Ia mengatakan sampai sekarang ekspor utama Indonesia didominasi oleh batu bara dan gas. Padahal, 10-20 tahun ke depan Indonesia tidak mungkin mengekspor itu lagi. Oleh karena itu, harus ada tahapan-tahapan yang ditempuh untuk melakukan upaya transformasi energi.
Sementara itu, Wakil Rektor IV UMM Dr Sidik Sunaryo menilai bahwa isu energi yang ada di SDGs sangat penting. Banyak hal yang perlu dikerjakan, seperti menemukan sumber daya energi yang murah dan berkelanjutan serta bisa diandalkan di zaman modern seperti sekarang.

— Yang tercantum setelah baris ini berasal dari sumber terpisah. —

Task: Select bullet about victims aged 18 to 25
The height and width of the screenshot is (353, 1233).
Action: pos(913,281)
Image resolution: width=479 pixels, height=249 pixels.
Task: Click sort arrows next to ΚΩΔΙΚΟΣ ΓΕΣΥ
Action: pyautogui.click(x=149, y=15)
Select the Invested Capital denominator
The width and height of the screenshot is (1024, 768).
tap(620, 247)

“Perlu juga mempertimbangkan visibility dan affordability dari energi tersebut, sehingga bisa dimanfaatkan secara maksimal oleh manusia,” ucapnya.
Sidik berharap setelah para peserta (mahasiswa) memahami terkait energi bebas karbon, ada program lanjutan, salah satunya agenda diskusi bersama dengan para sivitas akademika di UMM untuk mengembangkan ide-ide yang dipaparkan oleh Prof Muhammad Aziz, sehingga bisa menjadi pintu pembuka agar lebih intensif dalam riset terkait isu-isu energi.
Ketua Ilmuwan Indonesia Internasional Prof. Dr. Eng. Muhammad Aziz mengatakan dalam riset energi bebas karbon ini membutuhkan kolaborasi yang memberikan dampak besar. Tidak hanya bagi kedua belah pihak, tapi secara luas ke masyarakat. Jenisnya bisa joint, collaboration maupun co-creation, sehingga, bisa membangun capacity building di berbagai tempat.
“Kita ambil contoh China. Banyak profesor dari China yang menjadi besar di Eropa dan Amerika serta memiliki koneksi kuat, sehingga bisa memberikan dampak besar bagi negara asalnya,” tambah Aziz.
Prof Aziz mendorong agar riset yang dikerjakan bisa dipakai dalam jangka waktu yang lama. Maka pemilihan topiknya juga harus bijak dan cerdas. Begitu juga dengan mutual atau open innovation. Sayangnya, di Indonesia masih berada pada tahap close innovation.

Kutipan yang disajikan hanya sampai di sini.